## Instructions for the task
Pull out every line of the rows that contains the word "screenshot", matching case exactly.

## Input for this task
▬▬▬

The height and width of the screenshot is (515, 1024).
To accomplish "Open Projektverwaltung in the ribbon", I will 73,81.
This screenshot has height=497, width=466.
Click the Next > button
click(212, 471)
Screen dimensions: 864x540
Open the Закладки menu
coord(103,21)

▬▬▬

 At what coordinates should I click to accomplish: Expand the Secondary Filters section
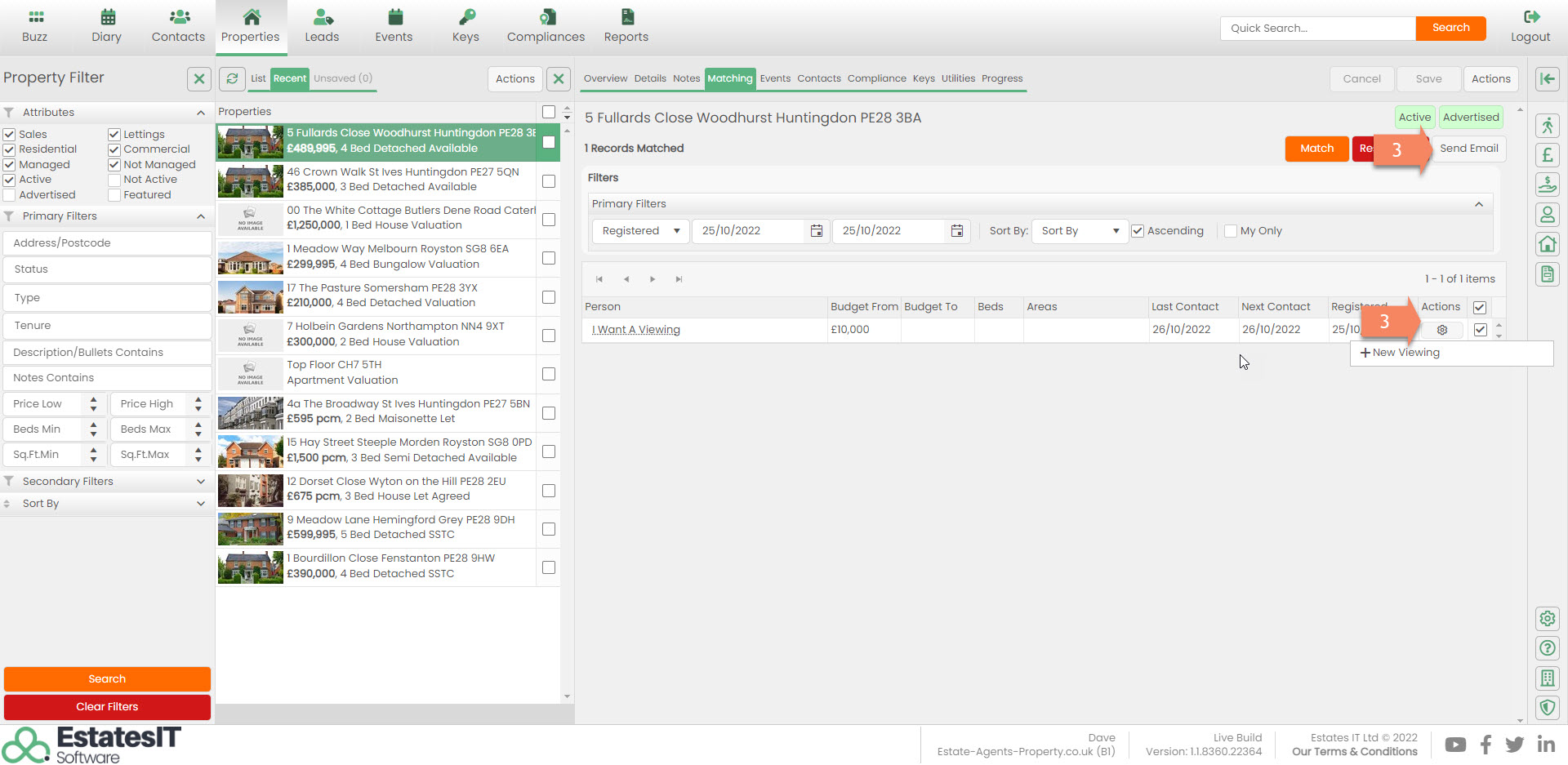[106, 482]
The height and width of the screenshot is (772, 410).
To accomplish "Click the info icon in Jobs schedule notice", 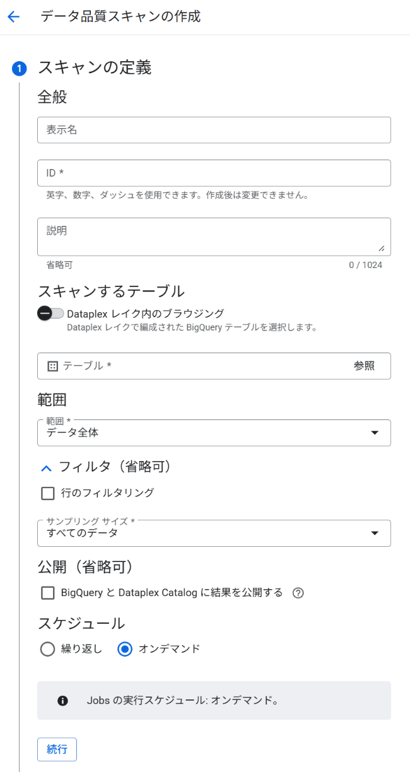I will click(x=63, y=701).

▬▬▬

## Written response
The height and width of the screenshot is (515, 1024).
This screenshot has height=497, width=466.
The height and width of the screenshot is (772, 410).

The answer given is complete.